I’ve been thinking about this as I’ve been building physical scale models for the house design project in my studio class. I’m already spending 2–3 hours on Zoom each weekday, and getting to work with my hands in the afternoons is a welcome reprieve. Sometimes I’ll do it at my usual desk, and put on a podcast or audiobook. Other times, like last night, I’ll work at the downstairs dining table while Julia’s watching TV.
If I were building models in software, I wouldn’t consider it “working with my hands”—even though my hands are technically involved. And I think this has more to do than only with the physicality of the RL models, their tactility, the greater motor-sensory awareness. It has also to do with the fact that I’m using tools–pencil, ruler, utility knife, glue gun–instead of machines.

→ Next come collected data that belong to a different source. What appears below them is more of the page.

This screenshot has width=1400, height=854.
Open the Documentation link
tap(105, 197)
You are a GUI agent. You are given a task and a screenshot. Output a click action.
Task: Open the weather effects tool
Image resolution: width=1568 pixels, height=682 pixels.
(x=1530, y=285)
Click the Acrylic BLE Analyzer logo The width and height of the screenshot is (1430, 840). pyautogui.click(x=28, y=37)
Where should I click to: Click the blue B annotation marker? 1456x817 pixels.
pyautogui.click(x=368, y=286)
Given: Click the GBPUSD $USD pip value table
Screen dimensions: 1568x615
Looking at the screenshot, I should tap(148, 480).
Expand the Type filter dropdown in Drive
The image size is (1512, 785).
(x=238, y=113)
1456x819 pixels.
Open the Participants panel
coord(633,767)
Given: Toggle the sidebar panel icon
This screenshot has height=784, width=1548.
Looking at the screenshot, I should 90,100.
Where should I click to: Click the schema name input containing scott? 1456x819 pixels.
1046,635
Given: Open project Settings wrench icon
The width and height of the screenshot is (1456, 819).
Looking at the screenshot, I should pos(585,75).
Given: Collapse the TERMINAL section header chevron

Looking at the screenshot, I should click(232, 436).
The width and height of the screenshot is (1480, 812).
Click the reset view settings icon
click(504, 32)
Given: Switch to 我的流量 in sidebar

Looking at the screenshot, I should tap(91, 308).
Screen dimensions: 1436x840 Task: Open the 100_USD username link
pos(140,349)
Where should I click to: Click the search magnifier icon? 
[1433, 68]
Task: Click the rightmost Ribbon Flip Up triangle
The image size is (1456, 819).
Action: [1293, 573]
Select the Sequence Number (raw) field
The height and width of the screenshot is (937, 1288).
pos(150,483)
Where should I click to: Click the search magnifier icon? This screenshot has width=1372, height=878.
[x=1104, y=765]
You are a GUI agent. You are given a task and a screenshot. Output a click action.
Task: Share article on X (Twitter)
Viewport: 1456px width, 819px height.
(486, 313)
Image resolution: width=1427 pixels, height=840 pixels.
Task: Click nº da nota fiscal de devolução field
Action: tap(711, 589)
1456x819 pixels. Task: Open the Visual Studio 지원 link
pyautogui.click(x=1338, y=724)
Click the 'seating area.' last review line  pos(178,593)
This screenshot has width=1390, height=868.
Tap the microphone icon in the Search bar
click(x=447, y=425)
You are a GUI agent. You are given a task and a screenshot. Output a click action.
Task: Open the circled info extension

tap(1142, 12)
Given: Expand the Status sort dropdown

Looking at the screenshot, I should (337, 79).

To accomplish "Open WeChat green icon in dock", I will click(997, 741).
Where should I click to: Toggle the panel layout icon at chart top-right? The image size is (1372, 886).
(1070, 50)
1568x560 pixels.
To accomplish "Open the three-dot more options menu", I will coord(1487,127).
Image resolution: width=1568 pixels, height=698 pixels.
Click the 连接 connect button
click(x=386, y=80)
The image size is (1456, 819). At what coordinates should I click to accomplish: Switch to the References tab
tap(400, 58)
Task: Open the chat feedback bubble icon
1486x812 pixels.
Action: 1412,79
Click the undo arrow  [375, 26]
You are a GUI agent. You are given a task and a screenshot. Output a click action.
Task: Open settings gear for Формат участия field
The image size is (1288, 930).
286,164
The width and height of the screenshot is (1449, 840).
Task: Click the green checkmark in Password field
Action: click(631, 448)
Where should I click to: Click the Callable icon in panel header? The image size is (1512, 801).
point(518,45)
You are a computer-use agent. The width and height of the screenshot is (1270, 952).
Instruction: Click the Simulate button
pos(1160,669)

Materiality gets slipperier we start talking about computers. When I’m making a model of a house in a CAD program, what is the material I’m using? Is it the bits and bytes of the Infinite Home Depot that exists within the CAD program? Is it also the ideas and concepts I’m bringing to the program when I launch it? Am I not bringing those same ideas and concepts to my physical models?
There’s a lot to puzzle over, and I’m very much still puzzled and puzzling. But maybe a way to think about a tool or machine is this: the thing that mediates between an idea and a material. And while some of these media may be more inert than others – maybe demand less out of us – they still, like all media, are never neutral.